1 February 2014

Version Control

Developing Office plug-ins for earlier versions than the one installed.

I spent last December working on the narration and caption features for PowerPointLabs without actually working on the plug-in itself; everything was done in a separate project. Eventually, it came time to merge everything in.

Merging itself wasn’t too difficult, since the components were neatly compartmentalised: it was pretty much just a matter of copying the files in and changing their namespaces. The only issue was with getting the project as a whole to work for both myself and the existing, main developer - I’d been using Visual Studio 2013 and Office 2013, while he was on Visual Studio 2010 and Office 2010.

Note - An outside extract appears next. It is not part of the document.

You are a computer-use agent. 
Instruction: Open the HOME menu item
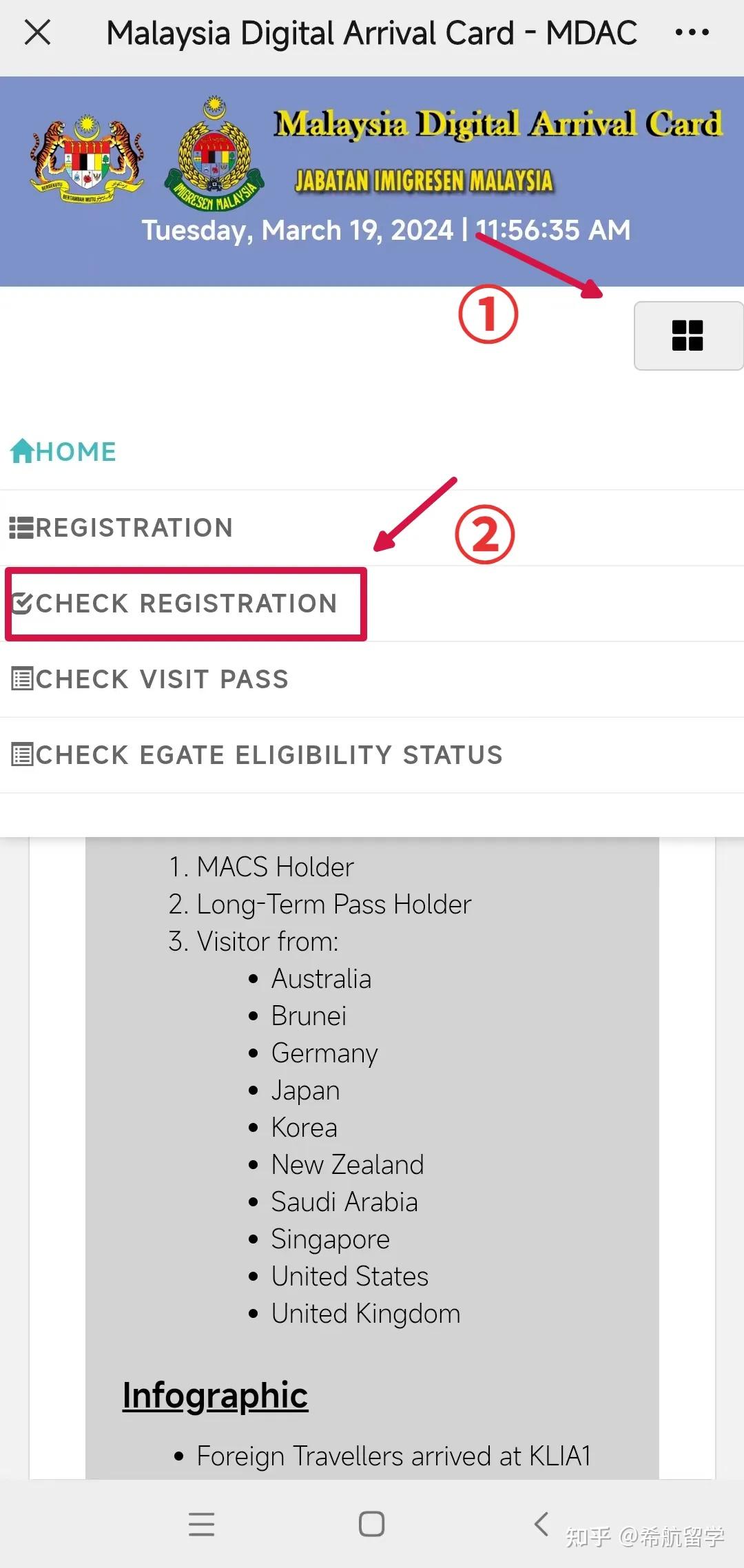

The differences in Visual Studio version weren’t an issue, as you can still open VS2013 projects in 2010 if Service Pack 1 is installed. The Office versions, however, proved to be a little more tricky (though thankfully, fairly easily resolvable.) By default, Visual Studio will automatically upgrade an Office project to use the installed version of Office if it is newer than that specified in the project. This doesn’t affect the version of Office the plug-in itself will run in - that is, the version of Office targeted by the plug-in - though it does mean you’ll run into some issues when trying to debug.

Here’s how to fix them.


Assuming you haven’t already upgraded the project (i.e. it still opens and can be debugged without issue on the system with the older Office version), you’ll see something like this every time you try opening the project on the new system.

Screenshot of a Visual Studio dialog prompting to permanently upgrade the project.

If you have already upgraded the project, you’ll want to revert to before the point of upgrading - you did use source control, right? ;)

To prevent this, go to the Tools menu and hit Options, then navigate to Office Tools\Project Migration (or just search for it using the search bar there.) You’ll see this option is checked by default:

Screenshot of Visual Studio preferences, showing the Project Migration section.

Uncheck that, and Visual Studio will let you proceed without prompting you to upgrade. We aren’t quite done, though - now the newer system will be the one to see this prompt when trying to debug:

Screenshot of Visual Studio showing an error saying the required version of Office is not installed.

To fix this, you’ll need to edit the project’s properties. Go to the Project menu, and click the <Project Name> Properties item, then click on Debug in the left pane.

Screenshot of Visual Studio preferences showing the Debug pane.

You’ll want to change the Start Action to Start external program, then set it to launch the Office program executable you have installed; in my case here, that was just PowerPoint.

Screenshot of Visual Studio preferences showing the result of changing the debug pane accordingly.

And there you go. This is a user-specific setting, so as long as you don’t have your .suo and .csproj.user files tracked in source control, it won’t affect any other system.